8 thoughts on “The privatisation of public spaces

  1. Ground Control (by Anna Minton) is an great book

    http://www.amazon.co.uk/Ground-Control-Fear-happiness-twenty-first-century/dp/0141033916/ref=sr_1_1?ie=UTF8&qid=1319329330&sr=8-1

    If public law enforcement isn’t good enough for shopping centres then it isn’t good enough for the highway – both must be treated equally, as must the people using them.

    Privatisation of public spaces must stop and be reversed for many reasons. Not least – I was delivering election leaflets on a ‘private estate’ and a was threatened with removal (I think the treat was bogus, but an still not sure) – if candidates cannot access voters with leaflets though the letterbox then only the current big three (who can afford tv/radio/press ads – and already get massive news coverage!) will be the only parties that ever get candidates elected…

  2. I second that book recommendation. I’d lend it you, but I gave my copy to a Labour Councillor friend of mine.

    This sounds like a process that really should be open data, and integrated into OpenStreetMap — something that would be directly and immediately beneficial to the community at large.

  3. I’d write a lot of things about how limiting access even to places such as shopping areas is definitely not acceptable but Anna Minton has done a much better job. Ground Control should be taught in schools really.

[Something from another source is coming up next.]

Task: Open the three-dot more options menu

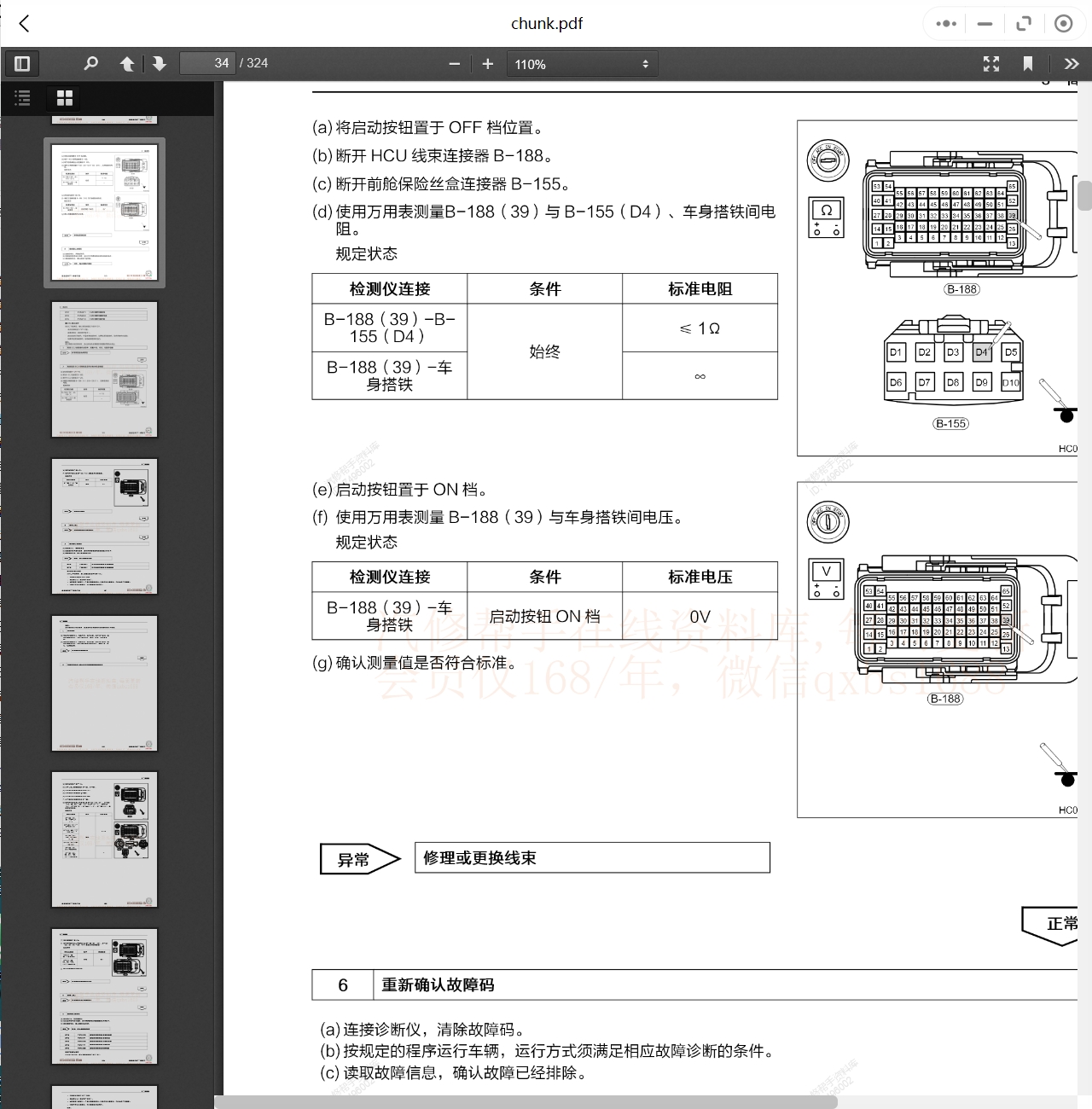Action: (x=946, y=24)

  4. Thanks, its useful to have that kind of perspective on the rationale behind its introduction – but I don’t see anything here to suggest why you should still be in two minds about it? If what we seek is a balance between:

    – Allowing those with an interest in protecting commercial interests to do so by ejecting the unwanted.
    – Allowing those obeying the law to be present and to speak in any public space they choose, and maintaining that space in public ownership.

    then even if the arguments for the first have merit (i.e. that normal law and the police won’t suffice, and that it is ok to pre-judge and ban those who we think may disturb the peace or commit crime, that commerical interests can in circumstances be given priority over free speech in public areas) the task is surely to find a balance, rather than continuing to assume its a straight either-or?

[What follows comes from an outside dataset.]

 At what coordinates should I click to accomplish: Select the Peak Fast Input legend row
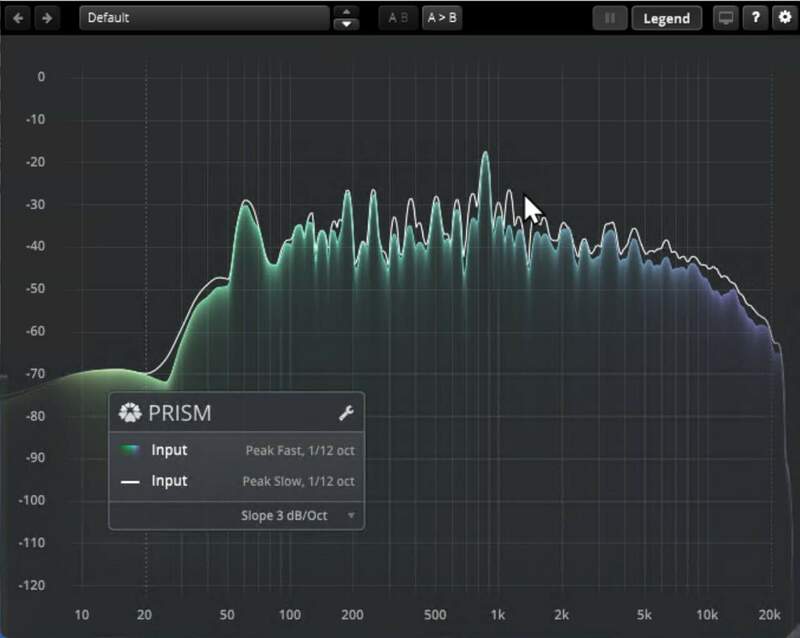click(x=236, y=450)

    One solution might be to grant temporary licenses to move on individuals or groups under certain circumstances, which are reveiwed by councillors in partnership with democratic resident groups and removed when the owners are demonstrated to have abused them/been discriminatory/stifled legitimate and reasonable protest etc.
    But never to transfer the actual ownership of the space, and with it the ability to have this discussion at all? In this way, we are not ‘compelling them to allow’ certain types of presence, we are ‘permitting them to remove’ certain other types, guided by principles that real people lay down. The default power of competence should stay firmly on the public’s side.

    As an adendum, the notion that shopping zones should be (rather than just are) spheres in which we encounter no politics – no recognition that what we buy is a political act with consequences for places in which we live and don’t live, and no space for voices other than those with a high-stakes commerical need to persuade you to buy whatever they are selling – makes me very uncomfortable.

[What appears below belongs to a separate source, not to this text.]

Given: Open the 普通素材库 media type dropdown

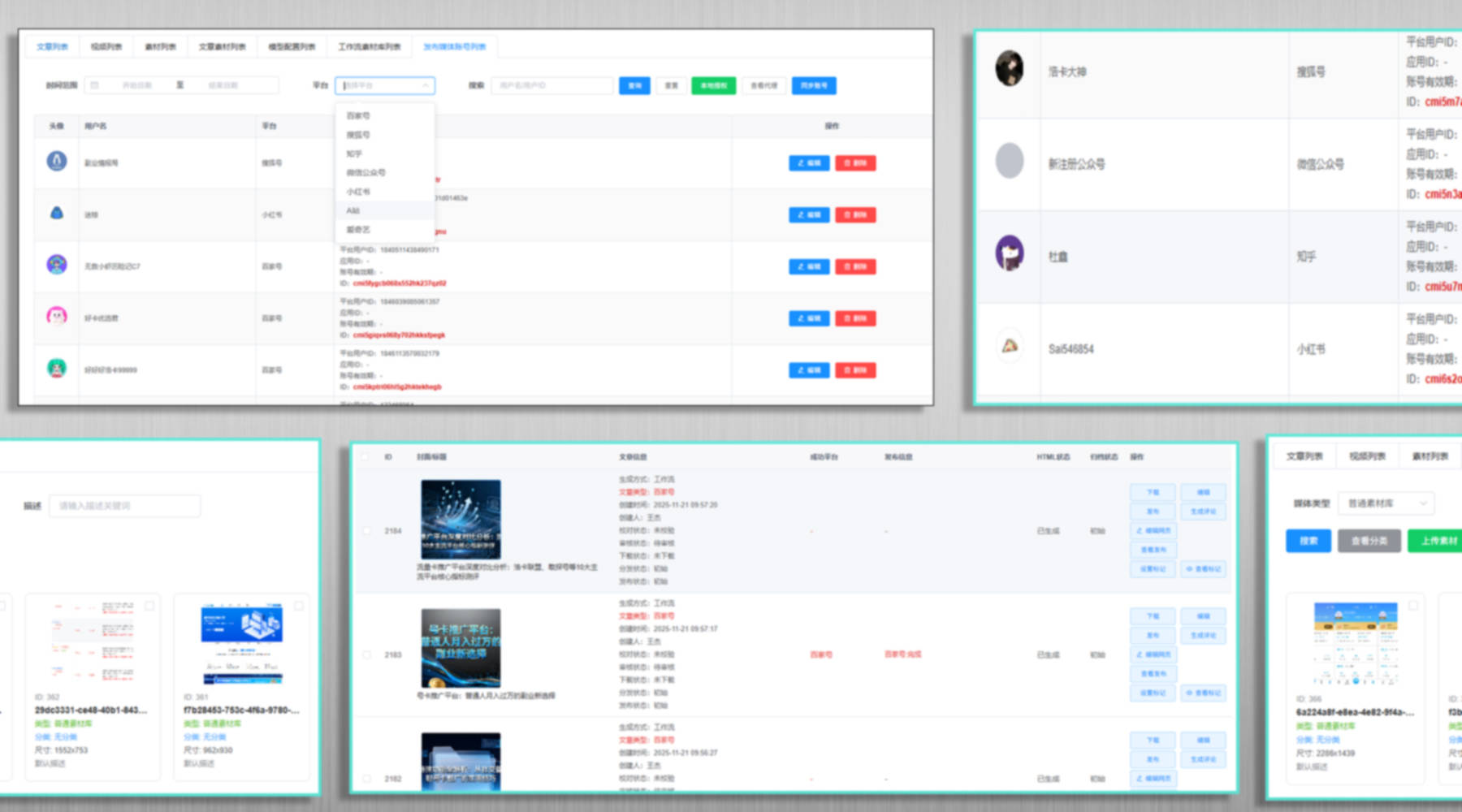Looking at the screenshot, I should tap(1386, 503).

    But thanks for the post on what I at least think is an important issue – and for opening with a balanced perspective. And I may read Ground Control.

  5. > “A properly regulated right to protest”

    To me this fails before getting past the fourth word.

    Rights aren’t regulated, but privileges may be. Don’t let people confuse the two – or they will remove all your rights and make them privileges controlled by themselves.

    As far as I can see the people of the UK own all the land of the UK (we are the people who will ultimately be killed protecting it) – the citizens and landowners interests are one and the same. We the people grant some people a privilege of exclusive use – as long as that works in the public interest there are no problems – if it ceases to be in our interest then it needs reviewing. Just the same as ‘intellectual property’ – its all in the gift of the public and has no moral basis, just (potentially) a practical one.